Una legge voluta e proposta da Pellegrino nel primo anno di legislatura regionale per disciplinare organicamente un settore cardine della presa in cura dei pazienti con disabilità fisiche e psichiche, attraverso l’utilizzo degli animali domestici e con prestazioni a valenza riabilitativa, educativa e didattica

“Sino ad ora – spiega il presidente – non avevamo alcuna catalogazione in materia, lasciando il settore nella più totale anarchia e senza la possibilità di distinguere tra professionalità e improvvisazione. Ecco perché ritengo che il regolamento, come giustamente sottolineato dalle associazioni che abbiamo audito e incontrato, debba poi specificare meglio la possibilità per le strutture che erogano questi servizi di poter ottenere un marchio di riconoscimento, una volta effettuate le dovute verifiche dei requisiti strutturali e organizzativi. Credo anche che sia da sostenere un’altra richiesta delle associazioni di valorizzazione delle strutture inserite ad esempio nella Federazione Italiana Sport Equestre, che gestisce un’apposita sezione di riabilitazione o in altri enti associativi le cui discipline sportive prevedono apposite sezioni di attività riabilitativa con l’ausilio di altri animali”.
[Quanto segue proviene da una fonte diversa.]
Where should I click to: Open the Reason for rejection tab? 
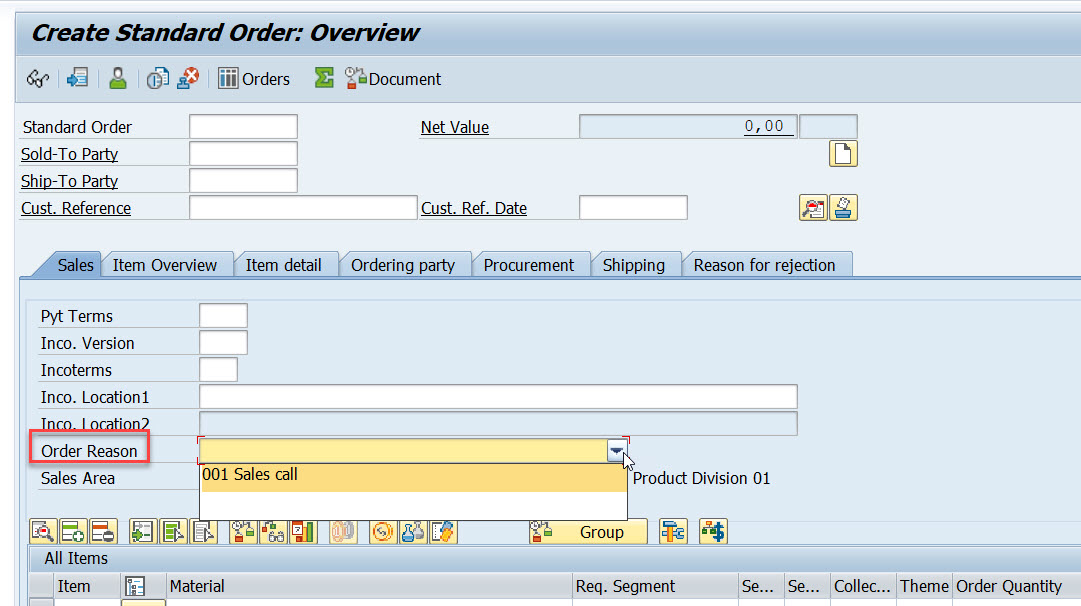coord(767,264)
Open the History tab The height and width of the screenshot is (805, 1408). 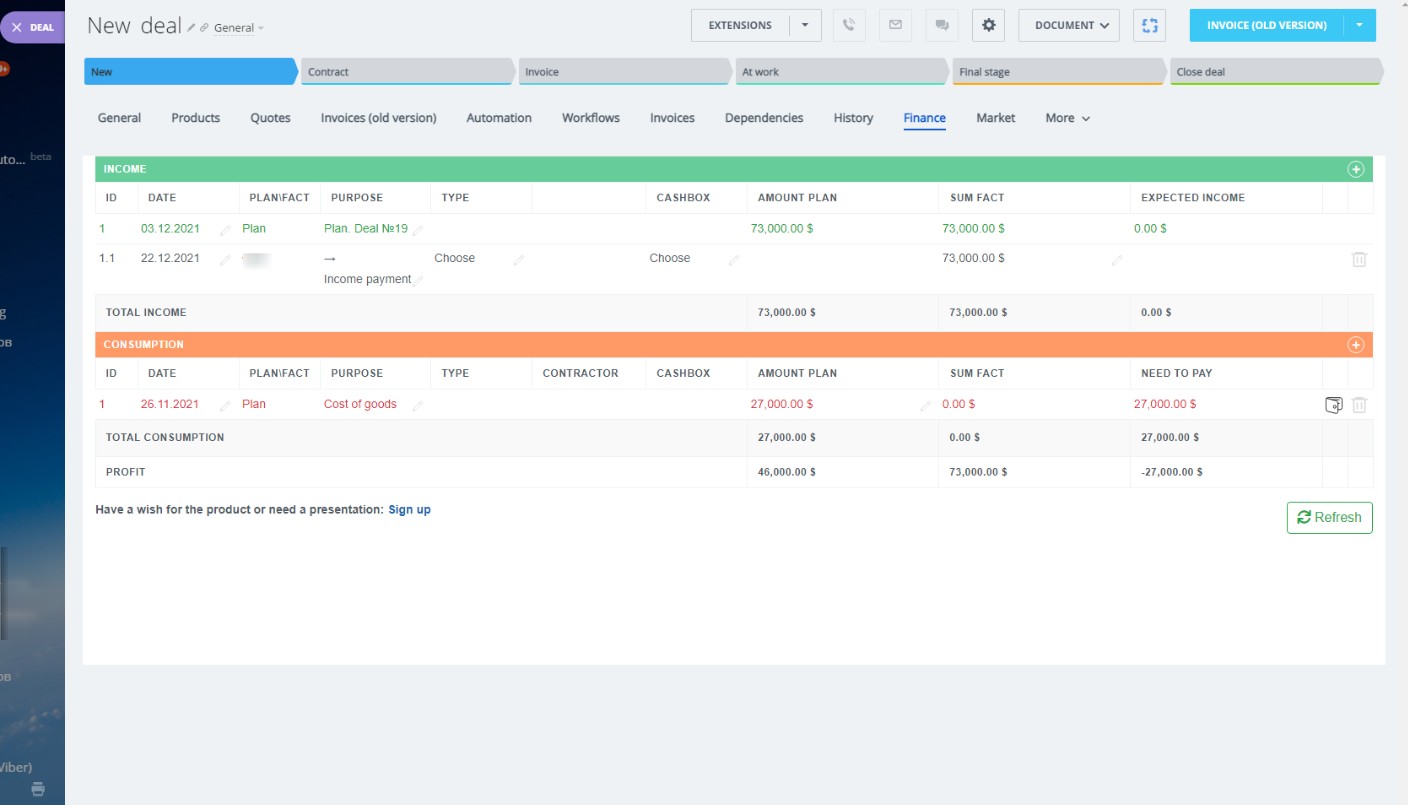(853, 118)
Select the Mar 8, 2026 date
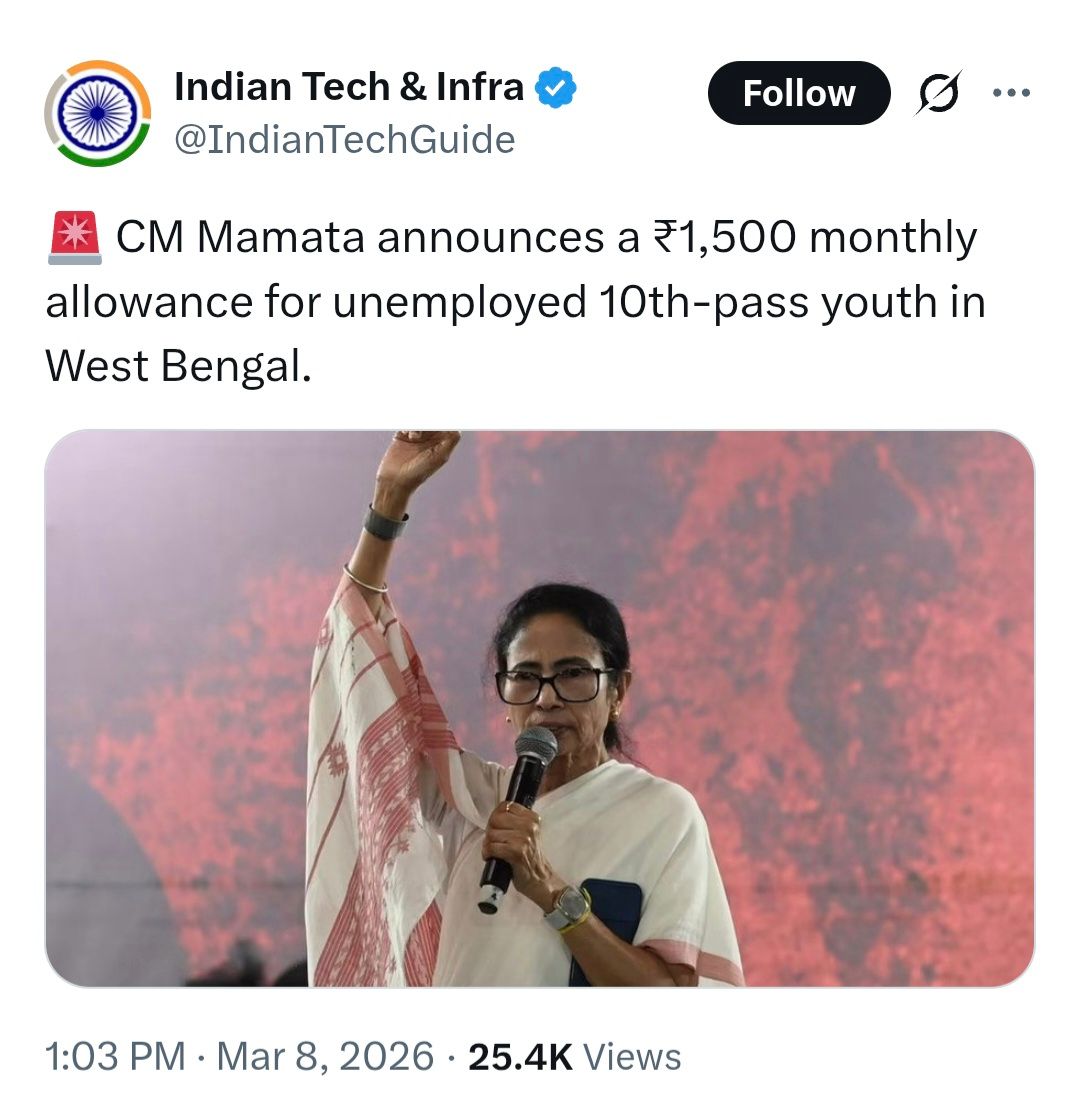This screenshot has width=1080, height=1117. [x=325, y=1056]
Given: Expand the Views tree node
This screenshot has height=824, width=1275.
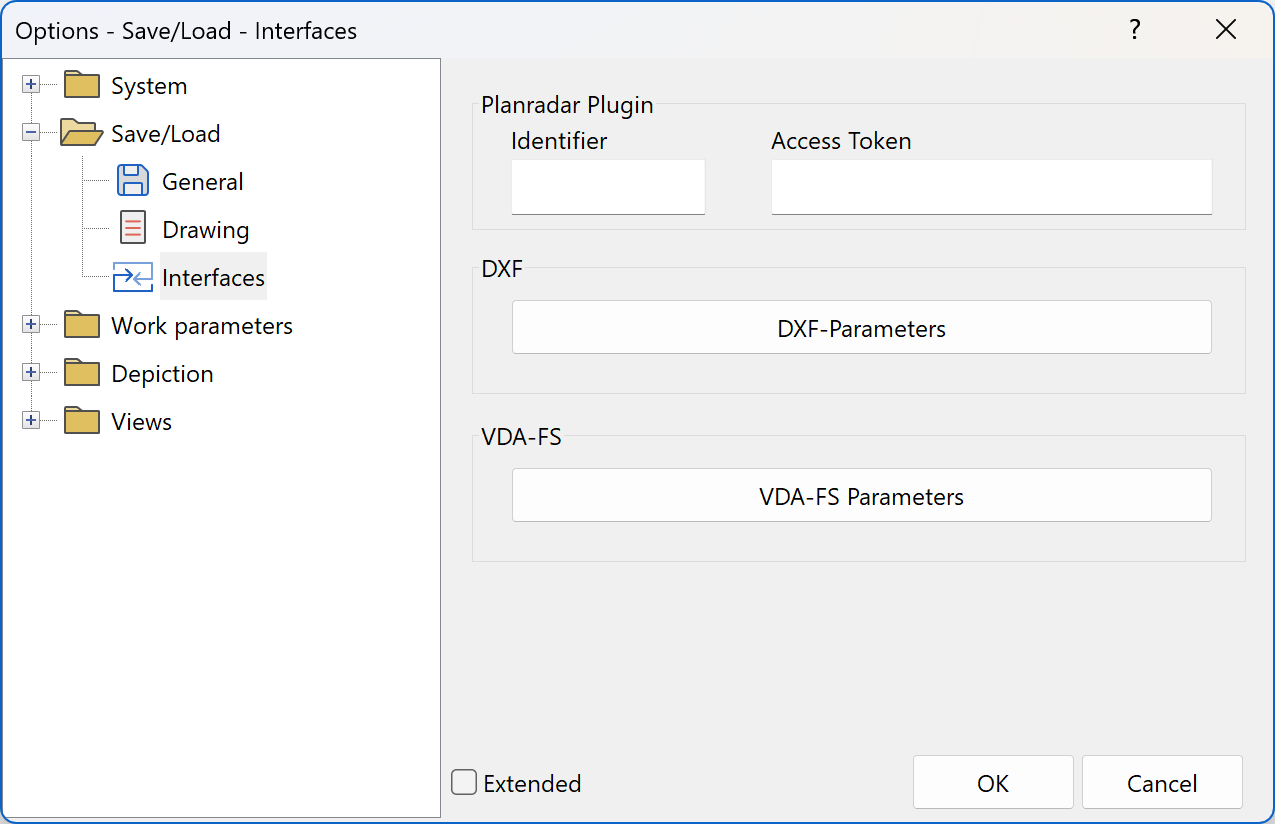Looking at the screenshot, I should (31, 420).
“È chiaro che ad oggi il regolamento chiude la fase normativa, ma non basta. Gli Interventi assisti con gli animali infatti non costituiscono, allo stato, livelli di assistenza a carico del sistema sanitario. Pertanto dopo una fase sperimentale, che dovesse confermare anche in Puglia gli stessi risultati positivi già riscontrati nel resto d’Italia e all’estero, sarebbe auspicabile da parte della Regione Puglia di inserire gli Interventi Assisti con gli Animali nei Lea regionali, a carico totale o parziale del servizio sanitario”.

Ma su tale aspetto Pellegrino aggiunge: “Tutto ciò sarà possibile dopo l’imminente uscita della Regione Puglia dalla fase di Piano operativo che ad oggi impedisce l’ampliamento dei Lea. Per queste ragioni in sede di assestamento di bilancio proporrò al Consiglio regionale di investire somme al fine di realizzare apposite sperimentazioni di Interventi Assistiti con gli Animali che ci permettano di inserire tali prestazioni nei Lea”.